*** Opening Recorded information ***

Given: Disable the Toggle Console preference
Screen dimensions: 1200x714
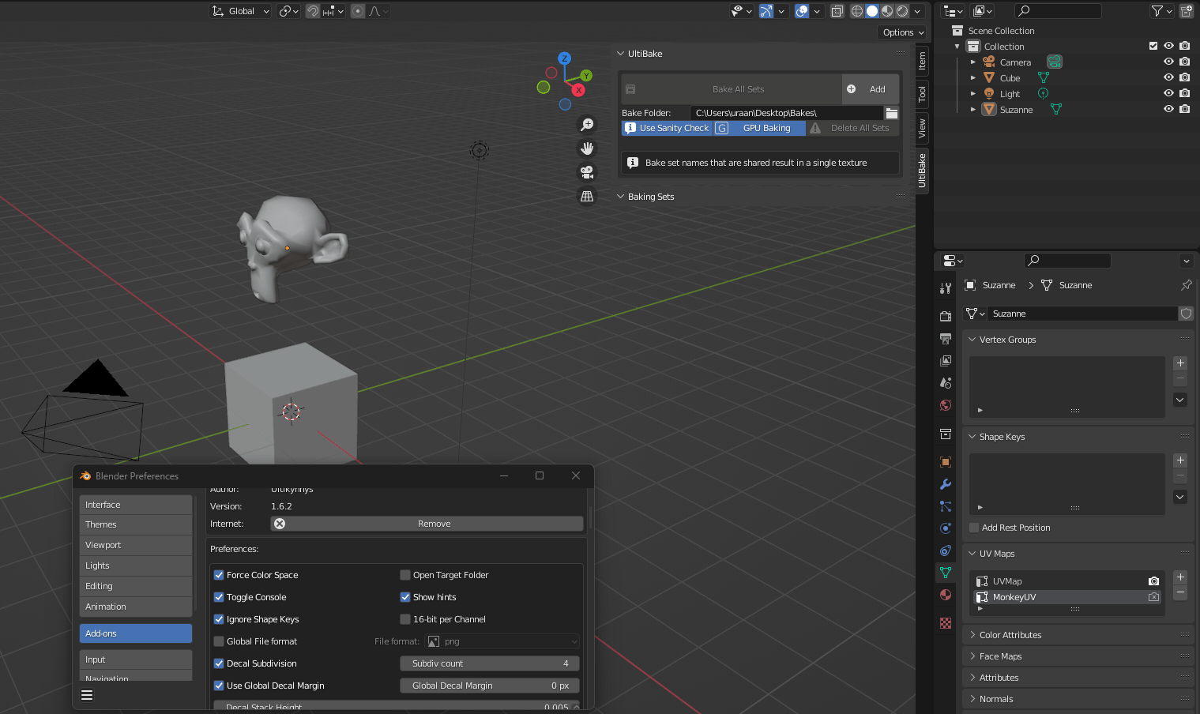Looking at the screenshot, I should [219, 597].
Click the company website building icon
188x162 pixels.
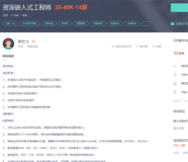[175, 92]
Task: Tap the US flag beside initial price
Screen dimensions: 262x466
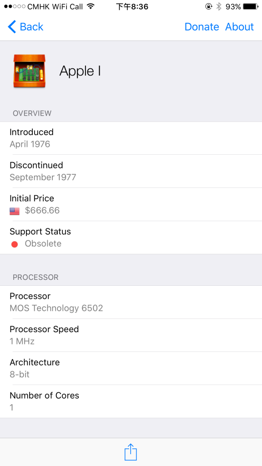Action: click(15, 211)
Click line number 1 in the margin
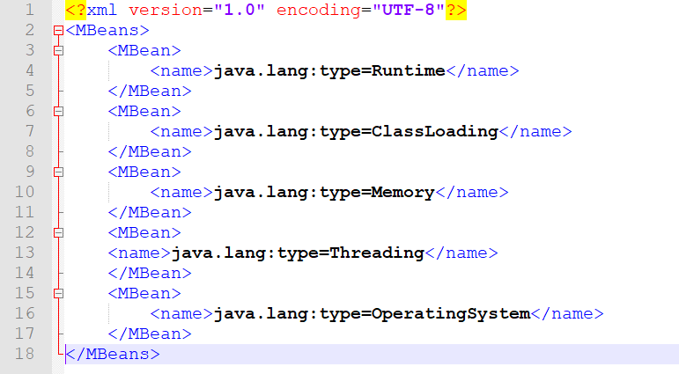The width and height of the screenshot is (679, 374). [31, 11]
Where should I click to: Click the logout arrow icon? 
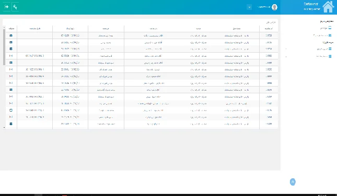(7, 7)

*** Closing Recorded information ***

Assigned task — Restate the records above word for word, without the pictures.

Response area —
Given: Disable the Toggle Console preference
Screen dimensions: 1200x714
Looking at the screenshot, I should [219, 597].
Click the company website building icon
188x162 pixels.
[175, 92]
Task: Tap the US flag beside initial price
Screen dimensions: 262x466
Action: click(15, 211)
Click line number 1 in the margin
The width and height of the screenshot is (679, 374). [31, 11]
Where should I click to: Click the logout arrow icon? 
(7, 7)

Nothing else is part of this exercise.